## Introduction

In this week's tutorial we will switch from the regression setting to doing __classification__.  
Therefore we will introduce __decision trees__ and use them to classify credit grants. Additionally we will look at methods to prevent __overfitting__ and metrics to evaluate our classification output.  
Last but not least we will look at possible pitfalls when using certain metrics.

In [None]:
# Imports
import numpy as np
import random
# Seed
np.random.seed(42)  # Set seed for NumPy
random.seed(42) # Set seed for random module

In [None]:
import pandas as pd
data = pd.read_csv("https://raw.githubusercontent.com/kbrennig/MODS_WS24_25/refs/heads/main/data/MicroCredit.csv")
data.head()


## Explore data

First let's have a look at the raw data.

*Run the code below.*

In [None]:
print(data.describe())
print(data.dtypes)

### Create training and test sets

We create a 80-20 training and test set. 

*Run the code below.*

In [None]:
from sklearn.model_selection import train_test_split

# Dropping ID column
data = data.drop(columns="ID")

data_training, data_test = train_test_split(data, test_size=0.2, random_state=42)

## Transform data

### Transform variables

To deal with categorical variables in the decision tree we need to dummy encode the variables.

*Run the code below.*

In [None]:
from sklearn.preprocessing import OneHotEncoder
# Dummy encoding / One-hot encoding

categorical_columns = [
    "Decision",
    "Tier",
    "eom_25",
    "OldEmi_d",
    "BankSave_d",
    "Build_Selfcon",
    "Accommodation_Class",
    "Loan_Type",
    "Gender",
    "Employment_Type",
    "Doc_Proof_Inc",
    "Marital_Status",
    "Employer_Type",
    "Education_Class",
    "Mode_of_origin_class"
]

# Creating the OneHotEncoder object
encoder = OneHotEncoder(drop='first', handle_unknown='infrequent_if_exist', sparse_output=False)

# Fit and transform the training data
encoded_training = encoder.fit_transform(data_training.loc[:,categorical_columns])
# Create a DataFrame with the encoded variables
encoded_training_df = pd.DataFrame(encoded_training, columns=encoder.get_feature_names_out(categorical_columns))
# Join the encoded variables to the original DataFrame and remove the original columns
data_training = data_training.reset_index(drop=True).join(encoded_training_df).drop(columns=categorical_columns)
X_train = data_training.drop(columns="Decision_1")
y_train = data_training["Decision_1"]


# Transform the test data
encoded_test = encoder.transform(data_test.loc[:,categorical_columns])
encoded_test_df = pd.DataFrame(encoded_test, columns=encoder.get_feature_names_out(categorical_columns))
data_test = data_test.reset_index(drop=True).join(encoded_test_df).drop(columns=categorical_columns)
X_test = data_test.drop(columns="Decision_1")
y_test = data_test["Decision_1"]

## Classification Tree

### Grow classification tree on training data

We use the `DecisionTreeClassifier` object to create a classification tree and use the `fit` function to fit it to our training data. 
The fit function takes all columns of the `X_train` dataset as the independent variables to predict the outcome.

*Run the code below.*

In [None]:
from sklearn.tree import DecisionTreeClassifier
model_01 = DecisionTreeClassifier(random_state=42).fit(X_train, y_train)

### Controlled tree

As stated in the lecture, one potential drawback of decision trees is its tendency to easily __overfit__ if the tree size isn't controlled.
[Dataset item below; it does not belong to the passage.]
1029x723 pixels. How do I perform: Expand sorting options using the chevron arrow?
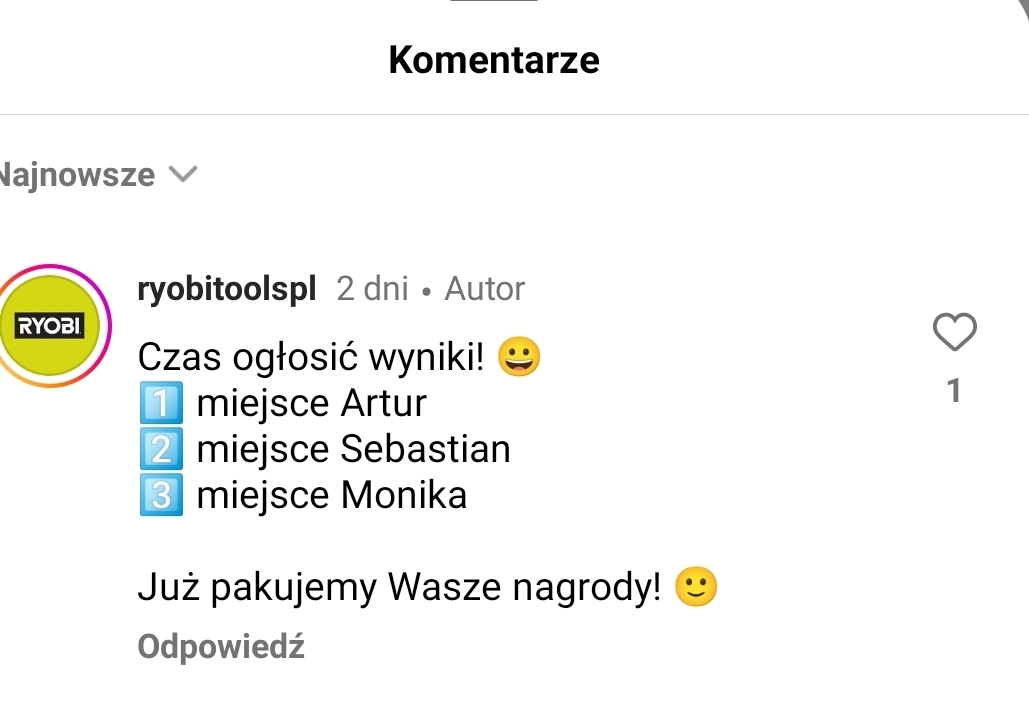tap(183, 175)
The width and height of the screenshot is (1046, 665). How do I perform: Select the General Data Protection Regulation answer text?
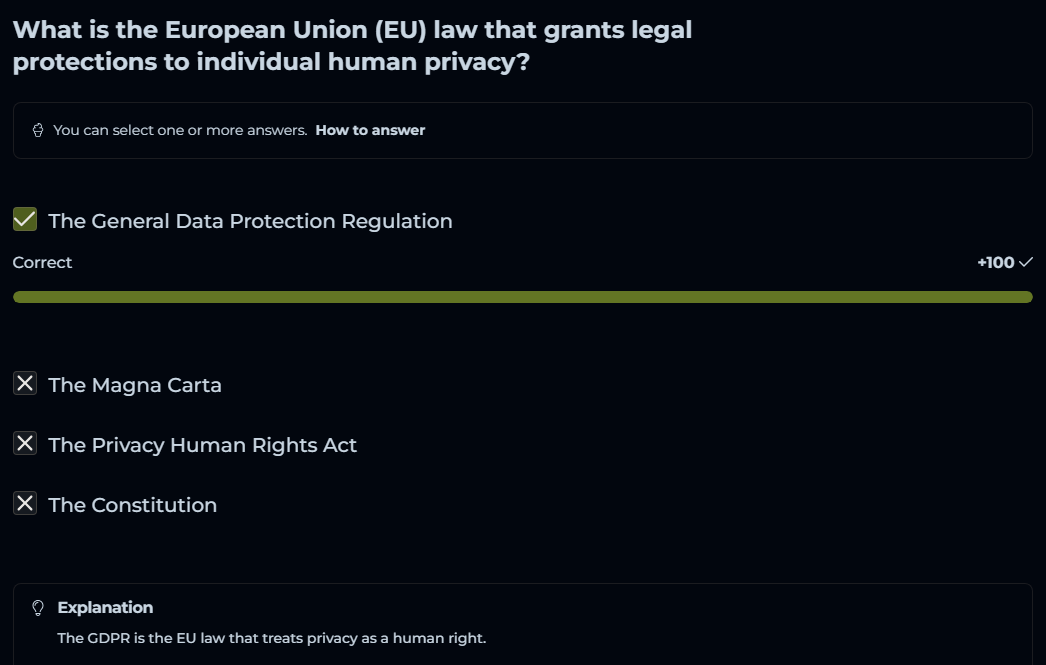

Overfitting describes the issue of machine learning algorithms to tailor models to the training data, at the expense of generalization to previously unseen data points.  

One solution to this problem can be to prevent the tree from growing to big by specifying certain parameters. 

The most commonly used parameters are:  

* __min_samples_split:__ the minimum number of observations that must exist in a node in order for a split to be attempted.  
* __min_samples_leaf:__ The minimum number of observations in any terminal node (leaf).  
* __max_depth:__ The maximum depth of any node of the final tree, with the root node counted as depth 0.  

*Run the code below.*

In [None]:
model_02 = DecisionTreeClassifier(min_samples_split=60, min_samples_leaf=20, max_depth=5, random_state=42).fit(X_train, y_train)

### Pruning

Another option is called __pruning__ and it cuts off insignificant parts of the tree. To achieve this we simply specify the the parameter `ccp_alpha`. It is a complexity parameter, which defines a threshold for any split to be kept in the resulting tree. Roughly speaking it is the minimum improvement of model performance an additional split needs to provide. There are multiple other ways to prune a decision tree. 

*Run the code below.*

In [None]:
model_03 = DecisionTreeClassifier(ccp_alpha=0.01, random_state=42).fit(X_train, y_train)

### Print trees

*Run the code below.*

In [None]:
from sklearn.tree import plot_tree
import matplotlib.pyplot as plt
plt.figure(figsize=(120,40))
# Plotting the tree
# You can click on the plotted tree to zoom in and out.
plot_tree(model_01, feature_names=X_train.columns, impurity=False, filled=True, rounded=True, proportion=True, class_names=True, fontsize=10)
plt.show()

In [None]:
plt.figure(figsize=(20,10))
plot_tree(model_02, feature_names=X_train.columns, impurity=False, filled=True, rounded=True, proportion=True, class_names=True, fontsize=10)
plt.show()

In [None]:
plt.figure(figsize=(10,5))
plot_tree(model_03, feature_names=X_train.columns, impurity=False, filled=True, rounded=True, proportion=True, class_names=True, fontsize=10)
plt.show()

## Evaluation

### Model_01

#### Make predictions on test set

Since we are doing classification this time, our evaluation is a little bit different compared to the last weeks.  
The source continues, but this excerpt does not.